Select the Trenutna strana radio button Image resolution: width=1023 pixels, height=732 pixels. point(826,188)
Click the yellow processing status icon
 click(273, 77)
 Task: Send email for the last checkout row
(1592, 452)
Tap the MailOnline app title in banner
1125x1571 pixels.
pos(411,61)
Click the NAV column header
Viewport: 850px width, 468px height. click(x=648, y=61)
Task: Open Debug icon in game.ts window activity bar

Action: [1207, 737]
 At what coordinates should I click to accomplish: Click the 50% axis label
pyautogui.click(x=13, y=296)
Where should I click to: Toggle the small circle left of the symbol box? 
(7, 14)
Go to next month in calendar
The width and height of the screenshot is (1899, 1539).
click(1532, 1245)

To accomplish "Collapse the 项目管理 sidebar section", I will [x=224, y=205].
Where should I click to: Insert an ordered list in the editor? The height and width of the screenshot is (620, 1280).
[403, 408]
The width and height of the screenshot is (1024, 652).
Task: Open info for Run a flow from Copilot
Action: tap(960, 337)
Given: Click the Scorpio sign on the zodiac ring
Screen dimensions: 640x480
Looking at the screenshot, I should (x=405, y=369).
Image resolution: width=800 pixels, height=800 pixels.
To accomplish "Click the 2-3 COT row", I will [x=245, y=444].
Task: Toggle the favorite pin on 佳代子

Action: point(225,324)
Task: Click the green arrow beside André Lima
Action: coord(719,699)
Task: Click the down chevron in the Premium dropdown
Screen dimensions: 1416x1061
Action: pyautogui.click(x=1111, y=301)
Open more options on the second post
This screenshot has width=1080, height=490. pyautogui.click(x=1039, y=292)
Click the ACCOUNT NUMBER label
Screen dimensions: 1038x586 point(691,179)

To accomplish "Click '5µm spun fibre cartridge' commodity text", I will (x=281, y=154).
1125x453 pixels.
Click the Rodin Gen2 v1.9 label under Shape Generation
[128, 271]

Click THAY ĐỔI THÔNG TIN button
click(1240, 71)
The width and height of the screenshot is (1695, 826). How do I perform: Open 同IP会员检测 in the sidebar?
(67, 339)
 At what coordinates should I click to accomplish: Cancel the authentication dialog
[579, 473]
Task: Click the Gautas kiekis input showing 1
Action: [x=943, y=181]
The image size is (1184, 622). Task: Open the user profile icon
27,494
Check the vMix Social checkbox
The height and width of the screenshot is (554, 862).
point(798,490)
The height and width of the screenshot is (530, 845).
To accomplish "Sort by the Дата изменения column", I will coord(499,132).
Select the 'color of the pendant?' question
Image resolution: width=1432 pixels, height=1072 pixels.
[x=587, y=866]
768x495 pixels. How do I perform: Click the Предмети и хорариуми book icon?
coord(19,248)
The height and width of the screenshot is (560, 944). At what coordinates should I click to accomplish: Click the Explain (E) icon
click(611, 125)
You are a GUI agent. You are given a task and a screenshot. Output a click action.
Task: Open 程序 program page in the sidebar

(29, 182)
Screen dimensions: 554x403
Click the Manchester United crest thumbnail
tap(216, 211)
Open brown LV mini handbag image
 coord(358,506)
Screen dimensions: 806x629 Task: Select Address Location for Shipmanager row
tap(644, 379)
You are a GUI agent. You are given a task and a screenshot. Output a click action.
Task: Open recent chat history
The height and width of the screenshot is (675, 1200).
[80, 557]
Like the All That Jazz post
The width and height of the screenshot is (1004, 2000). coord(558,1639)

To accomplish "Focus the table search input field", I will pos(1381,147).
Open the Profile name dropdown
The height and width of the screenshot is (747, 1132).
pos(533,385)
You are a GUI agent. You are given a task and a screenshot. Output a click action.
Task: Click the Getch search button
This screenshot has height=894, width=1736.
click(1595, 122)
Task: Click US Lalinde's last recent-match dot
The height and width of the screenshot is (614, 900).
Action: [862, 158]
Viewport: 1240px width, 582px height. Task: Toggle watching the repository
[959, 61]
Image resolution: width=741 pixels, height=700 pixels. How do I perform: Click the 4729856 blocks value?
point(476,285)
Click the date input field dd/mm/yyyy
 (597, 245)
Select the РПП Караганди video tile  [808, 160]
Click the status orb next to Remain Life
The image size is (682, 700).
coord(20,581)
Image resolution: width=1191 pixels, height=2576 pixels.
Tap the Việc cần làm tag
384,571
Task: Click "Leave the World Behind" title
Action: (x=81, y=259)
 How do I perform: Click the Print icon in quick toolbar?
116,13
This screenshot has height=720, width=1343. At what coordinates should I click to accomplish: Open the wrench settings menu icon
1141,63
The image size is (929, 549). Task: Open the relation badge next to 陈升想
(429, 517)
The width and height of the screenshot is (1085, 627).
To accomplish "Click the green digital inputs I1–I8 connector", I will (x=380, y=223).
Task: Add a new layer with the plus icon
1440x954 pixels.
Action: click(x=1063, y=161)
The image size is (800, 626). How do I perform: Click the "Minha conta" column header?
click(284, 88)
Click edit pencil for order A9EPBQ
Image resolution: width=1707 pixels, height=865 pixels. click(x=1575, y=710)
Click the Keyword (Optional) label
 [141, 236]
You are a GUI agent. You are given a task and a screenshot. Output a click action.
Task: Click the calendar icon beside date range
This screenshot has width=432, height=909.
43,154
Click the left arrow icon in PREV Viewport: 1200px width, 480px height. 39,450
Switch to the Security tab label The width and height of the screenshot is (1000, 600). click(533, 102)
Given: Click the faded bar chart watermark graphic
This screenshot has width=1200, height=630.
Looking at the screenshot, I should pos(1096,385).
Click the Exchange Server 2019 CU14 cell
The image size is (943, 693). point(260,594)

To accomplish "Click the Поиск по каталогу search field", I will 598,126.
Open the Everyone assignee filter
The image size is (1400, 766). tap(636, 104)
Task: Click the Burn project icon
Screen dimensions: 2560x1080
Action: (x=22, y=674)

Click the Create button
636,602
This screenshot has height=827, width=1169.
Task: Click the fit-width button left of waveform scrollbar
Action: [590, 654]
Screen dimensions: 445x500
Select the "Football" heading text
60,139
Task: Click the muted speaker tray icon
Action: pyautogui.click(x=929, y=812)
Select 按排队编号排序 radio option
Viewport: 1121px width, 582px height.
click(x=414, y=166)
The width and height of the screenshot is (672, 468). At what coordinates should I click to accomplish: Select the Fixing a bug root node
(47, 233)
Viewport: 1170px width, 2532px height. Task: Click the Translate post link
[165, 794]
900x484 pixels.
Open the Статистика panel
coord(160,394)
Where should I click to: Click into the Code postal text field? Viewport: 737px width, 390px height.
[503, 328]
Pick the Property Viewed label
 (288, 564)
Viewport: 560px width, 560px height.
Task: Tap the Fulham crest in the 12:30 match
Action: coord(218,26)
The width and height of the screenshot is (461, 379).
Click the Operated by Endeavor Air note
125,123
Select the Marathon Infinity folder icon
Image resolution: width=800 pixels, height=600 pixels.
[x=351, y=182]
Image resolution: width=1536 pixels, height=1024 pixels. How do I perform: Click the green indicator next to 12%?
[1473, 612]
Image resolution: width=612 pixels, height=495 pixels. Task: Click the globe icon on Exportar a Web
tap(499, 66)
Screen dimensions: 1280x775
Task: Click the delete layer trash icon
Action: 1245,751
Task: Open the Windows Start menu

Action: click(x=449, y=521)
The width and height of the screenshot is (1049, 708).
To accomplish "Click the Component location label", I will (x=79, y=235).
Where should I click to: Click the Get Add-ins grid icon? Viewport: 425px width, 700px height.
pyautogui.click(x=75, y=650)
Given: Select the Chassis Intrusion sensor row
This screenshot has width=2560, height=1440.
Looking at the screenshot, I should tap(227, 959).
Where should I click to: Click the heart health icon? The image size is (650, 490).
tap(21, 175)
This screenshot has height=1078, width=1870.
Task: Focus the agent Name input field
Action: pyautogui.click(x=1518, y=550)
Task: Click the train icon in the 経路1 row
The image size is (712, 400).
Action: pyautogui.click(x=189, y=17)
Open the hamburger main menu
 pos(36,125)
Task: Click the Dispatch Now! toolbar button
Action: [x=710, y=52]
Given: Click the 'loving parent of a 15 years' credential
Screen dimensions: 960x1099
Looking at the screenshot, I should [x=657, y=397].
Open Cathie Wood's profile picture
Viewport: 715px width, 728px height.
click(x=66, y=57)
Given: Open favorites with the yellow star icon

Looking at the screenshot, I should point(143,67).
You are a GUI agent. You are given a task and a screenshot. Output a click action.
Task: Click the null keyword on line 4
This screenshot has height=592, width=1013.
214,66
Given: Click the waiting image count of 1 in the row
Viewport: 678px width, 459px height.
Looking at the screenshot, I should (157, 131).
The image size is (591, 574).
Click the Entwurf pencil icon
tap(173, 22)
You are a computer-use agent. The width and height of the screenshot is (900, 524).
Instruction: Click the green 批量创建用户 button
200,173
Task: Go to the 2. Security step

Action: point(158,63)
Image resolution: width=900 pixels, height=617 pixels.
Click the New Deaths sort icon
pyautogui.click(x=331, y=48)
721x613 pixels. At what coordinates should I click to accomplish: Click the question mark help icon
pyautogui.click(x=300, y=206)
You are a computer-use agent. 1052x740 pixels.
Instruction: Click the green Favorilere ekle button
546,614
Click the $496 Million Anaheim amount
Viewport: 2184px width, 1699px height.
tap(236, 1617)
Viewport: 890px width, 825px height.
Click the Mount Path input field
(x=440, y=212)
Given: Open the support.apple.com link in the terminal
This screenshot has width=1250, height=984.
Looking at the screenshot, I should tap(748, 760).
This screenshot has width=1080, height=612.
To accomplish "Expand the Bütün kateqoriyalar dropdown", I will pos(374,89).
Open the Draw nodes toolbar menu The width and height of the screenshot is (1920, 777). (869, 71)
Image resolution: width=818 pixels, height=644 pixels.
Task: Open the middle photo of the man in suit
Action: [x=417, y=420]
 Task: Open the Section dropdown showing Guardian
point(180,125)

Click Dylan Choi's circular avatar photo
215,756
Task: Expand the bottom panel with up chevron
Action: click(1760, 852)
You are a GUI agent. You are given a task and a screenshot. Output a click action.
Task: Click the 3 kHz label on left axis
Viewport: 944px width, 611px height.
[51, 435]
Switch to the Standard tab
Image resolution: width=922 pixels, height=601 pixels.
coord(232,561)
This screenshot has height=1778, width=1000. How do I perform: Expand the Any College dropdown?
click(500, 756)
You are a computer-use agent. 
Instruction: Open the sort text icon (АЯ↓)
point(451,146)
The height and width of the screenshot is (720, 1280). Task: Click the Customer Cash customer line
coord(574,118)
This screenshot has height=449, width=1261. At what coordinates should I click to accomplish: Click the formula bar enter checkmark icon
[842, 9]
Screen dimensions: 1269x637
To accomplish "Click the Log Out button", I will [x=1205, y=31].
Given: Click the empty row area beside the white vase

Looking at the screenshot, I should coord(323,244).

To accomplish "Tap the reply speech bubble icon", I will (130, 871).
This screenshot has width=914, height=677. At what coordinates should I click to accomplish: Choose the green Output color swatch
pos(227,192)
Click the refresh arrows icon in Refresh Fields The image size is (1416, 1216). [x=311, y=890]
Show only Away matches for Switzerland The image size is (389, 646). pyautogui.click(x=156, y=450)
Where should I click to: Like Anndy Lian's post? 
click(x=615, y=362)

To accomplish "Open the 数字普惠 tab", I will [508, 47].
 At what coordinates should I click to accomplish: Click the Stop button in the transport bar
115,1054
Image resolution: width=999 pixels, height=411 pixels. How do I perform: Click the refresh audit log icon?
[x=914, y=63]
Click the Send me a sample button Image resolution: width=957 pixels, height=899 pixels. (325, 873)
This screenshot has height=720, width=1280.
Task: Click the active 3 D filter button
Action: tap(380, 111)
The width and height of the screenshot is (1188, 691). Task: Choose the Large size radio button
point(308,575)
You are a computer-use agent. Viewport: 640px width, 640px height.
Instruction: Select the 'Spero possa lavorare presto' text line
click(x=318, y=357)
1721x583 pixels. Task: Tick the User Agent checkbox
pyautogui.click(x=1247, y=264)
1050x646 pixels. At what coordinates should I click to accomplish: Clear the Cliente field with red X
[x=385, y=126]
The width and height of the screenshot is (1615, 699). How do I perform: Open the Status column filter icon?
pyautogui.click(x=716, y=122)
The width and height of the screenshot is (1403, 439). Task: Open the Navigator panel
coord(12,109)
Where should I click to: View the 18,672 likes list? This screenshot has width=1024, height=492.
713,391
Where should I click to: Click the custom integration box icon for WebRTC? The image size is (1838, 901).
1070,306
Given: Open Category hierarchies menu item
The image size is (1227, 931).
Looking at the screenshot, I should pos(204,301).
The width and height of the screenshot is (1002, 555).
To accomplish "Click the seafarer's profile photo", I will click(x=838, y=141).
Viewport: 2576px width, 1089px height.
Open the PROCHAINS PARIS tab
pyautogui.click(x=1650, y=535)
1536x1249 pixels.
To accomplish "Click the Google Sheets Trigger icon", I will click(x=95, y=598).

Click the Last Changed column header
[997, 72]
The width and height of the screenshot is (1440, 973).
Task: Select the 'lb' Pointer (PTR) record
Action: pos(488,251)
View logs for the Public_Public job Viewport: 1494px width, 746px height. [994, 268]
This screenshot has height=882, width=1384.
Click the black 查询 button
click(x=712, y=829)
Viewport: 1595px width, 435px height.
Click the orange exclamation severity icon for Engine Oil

■ ■ ■ ■

> [What to do]:
Return all lines from the entries that contain the string "recent".

> [Solution for this task]:
Task: Open recent chat history
Task: Click US Lalinde's last recent-match dot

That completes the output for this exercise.